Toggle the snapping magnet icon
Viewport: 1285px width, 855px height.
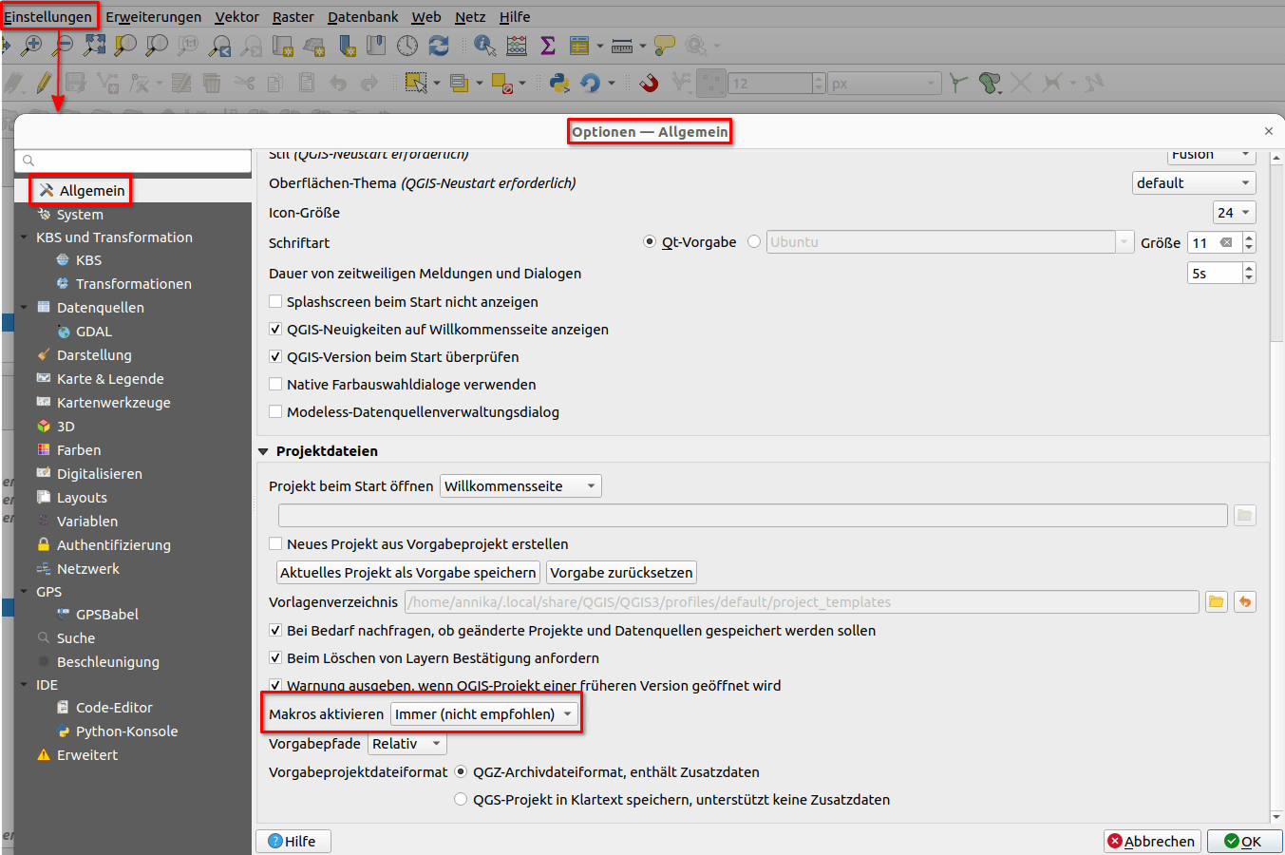[649, 84]
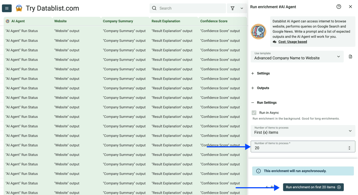
Task: Open the enrichment help question mark icon
Action: (x=339, y=6)
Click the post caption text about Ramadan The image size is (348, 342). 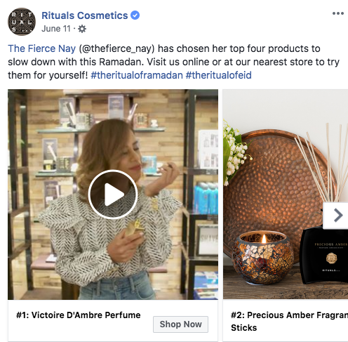click(x=173, y=62)
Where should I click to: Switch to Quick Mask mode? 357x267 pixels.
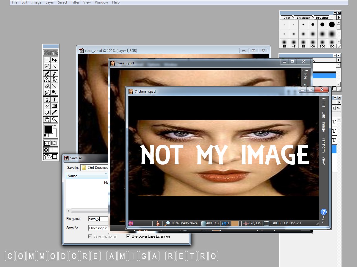[x=54, y=143]
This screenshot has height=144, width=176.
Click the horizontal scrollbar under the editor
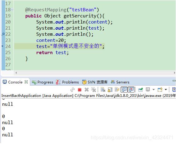(95, 73)
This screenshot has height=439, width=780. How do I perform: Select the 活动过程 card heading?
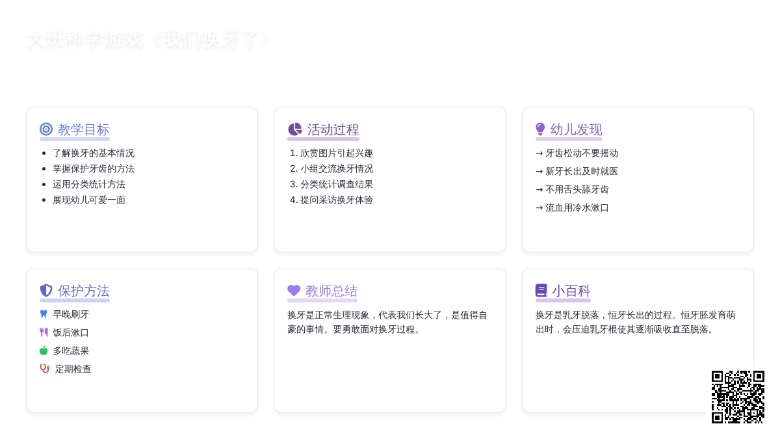click(333, 129)
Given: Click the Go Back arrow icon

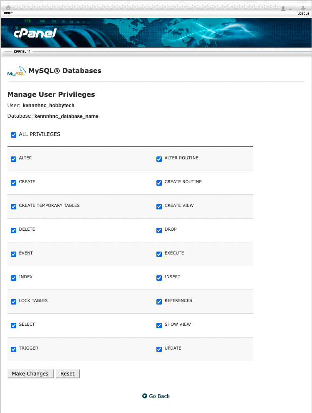Looking at the screenshot, I should tap(145, 396).
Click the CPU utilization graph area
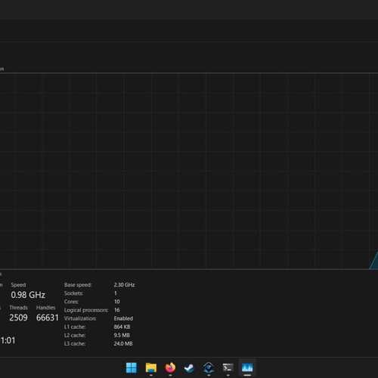 coord(189,171)
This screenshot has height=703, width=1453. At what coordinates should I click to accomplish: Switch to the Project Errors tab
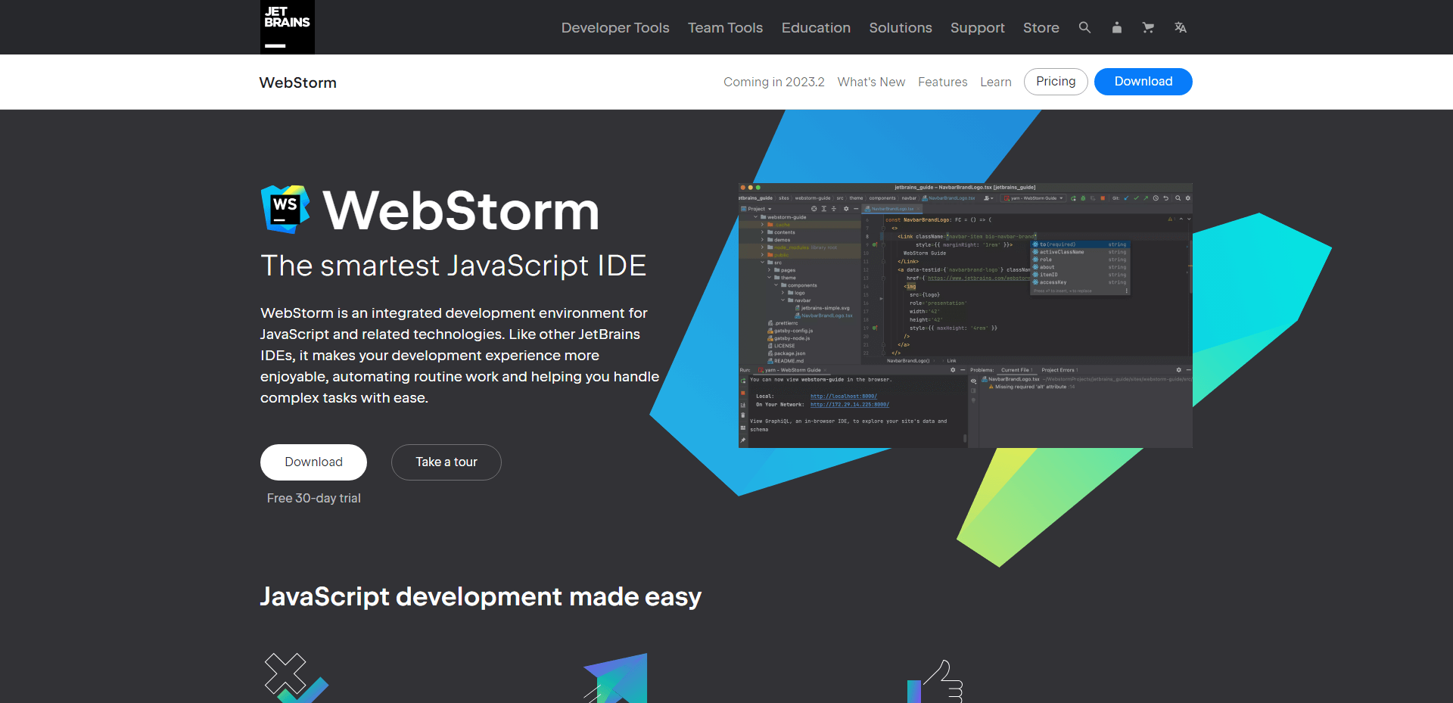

------

**CHALLENGE:** Rewrite the data from the line containing "Where should I" through the end of the data, replacing "horizontal" with "vertical" and leaving everything else unchanged. Leave the pictures out.

**RESPONSE TO THIS EXERCISE:**
Where should I click to: Switch to Quick Mask mode? 357x267 pixels.
[x=54, y=143]
This screenshot has height=144, width=176.
Click the vertical scrollbar under the editor
(95, 73)
This screenshot has height=439, width=780. How do I perform: Select the 活动过程 card heading?
click(333, 129)
Given: Click the Go Back arrow icon

Looking at the screenshot, I should tap(145, 396).
Click the CPU utilization graph area
 coord(189,171)
This screenshot has height=703, width=1453. At what coordinates should I click to accomplish: Switch to the Project Errors tab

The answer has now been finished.